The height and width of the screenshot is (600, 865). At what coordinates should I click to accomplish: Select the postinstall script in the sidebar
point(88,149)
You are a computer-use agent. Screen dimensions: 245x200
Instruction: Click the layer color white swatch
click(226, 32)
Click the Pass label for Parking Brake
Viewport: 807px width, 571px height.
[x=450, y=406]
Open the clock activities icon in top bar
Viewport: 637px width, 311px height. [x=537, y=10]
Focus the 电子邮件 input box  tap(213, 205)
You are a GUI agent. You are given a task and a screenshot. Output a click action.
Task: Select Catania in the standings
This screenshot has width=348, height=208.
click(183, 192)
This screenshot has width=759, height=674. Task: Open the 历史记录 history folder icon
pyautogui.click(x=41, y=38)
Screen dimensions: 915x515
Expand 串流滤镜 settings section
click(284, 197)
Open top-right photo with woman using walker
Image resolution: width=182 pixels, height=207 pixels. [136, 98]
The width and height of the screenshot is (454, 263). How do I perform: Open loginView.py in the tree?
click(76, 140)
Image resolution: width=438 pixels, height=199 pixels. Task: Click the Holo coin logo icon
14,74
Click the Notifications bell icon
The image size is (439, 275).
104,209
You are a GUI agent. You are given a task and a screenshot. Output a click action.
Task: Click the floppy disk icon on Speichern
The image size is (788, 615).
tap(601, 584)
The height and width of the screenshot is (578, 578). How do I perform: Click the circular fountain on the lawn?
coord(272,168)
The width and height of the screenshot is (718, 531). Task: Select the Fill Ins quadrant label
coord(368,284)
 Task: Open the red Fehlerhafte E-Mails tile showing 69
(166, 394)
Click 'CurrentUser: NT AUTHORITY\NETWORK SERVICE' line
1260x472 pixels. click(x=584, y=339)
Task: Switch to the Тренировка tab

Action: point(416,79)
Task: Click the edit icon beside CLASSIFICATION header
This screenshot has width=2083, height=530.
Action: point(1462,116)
···
◆ EXERCISE REQUIREMENTS
All of the lines above should be returned exactly as written.

◆ EXPECTED OUTPUT
The height and width of the screenshot is (600, 865). At what coordinates should I click to accomplish: Select the postinstall script in the sidebar
point(88,149)
You are a computer-use agent. Screen dimensions: 245x200
Instruction: Click the layer color white swatch
click(226, 32)
Click the Pass label for Parking Brake
Viewport: 807px width, 571px height.
[x=450, y=406]
Open the clock activities icon in top bar
Viewport: 637px width, 311px height. [x=537, y=10]
Focus the 电子邮件 input box  tap(213, 205)
You are a GUI agent. You are given a task and a screenshot. Output a click action.
Task: Select Catania in the standings
This screenshot has width=348, height=208.
click(183, 192)
This screenshot has width=759, height=674. Task: Open the 历史记录 history folder icon
pyautogui.click(x=41, y=38)
Screen dimensions: 915x515
Expand 串流滤镜 settings section
click(284, 197)
Open top-right photo with woman using walker
Image resolution: width=182 pixels, height=207 pixels. [136, 98]
The width and height of the screenshot is (454, 263). How do I perform: Open loginView.py in the tree?
click(76, 140)
Image resolution: width=438 pixels, height=199 pixels. Task: Click the Holo coin logo icon
14,74
Click the Notifications bell icon
The image size is (439, 275).
104,209
You are a GUI agent. You are given a task and a screenshot. Output a click action.
Task: Click the floppy disk icon on Speichern
The image size is (788, 615).
tap(601, 584)
The height and width of the screenshot is (578, 578). How do I perform: Click the circular fountain on the lawn?
coord(272,168)
The width and height of the screenshot is (718, 531). Task: Select the Fill Ins quadrant label
coord(368,284)
 Task: Open the red Fehlerhafte E-Mails tile showing 69
(166, 394)
Click 'CurrentUser: NT AUTHORITY\NETWORK SERVICE' line
1260x472 pixels. click(x=584, y=339)
Task: Switch to the Тренировка tab

Action: point(416,79)
Task: Click the edit icon beside CLASSIFICATION header
This screenshot has width=2083, height=530.
Action: point(1462,116)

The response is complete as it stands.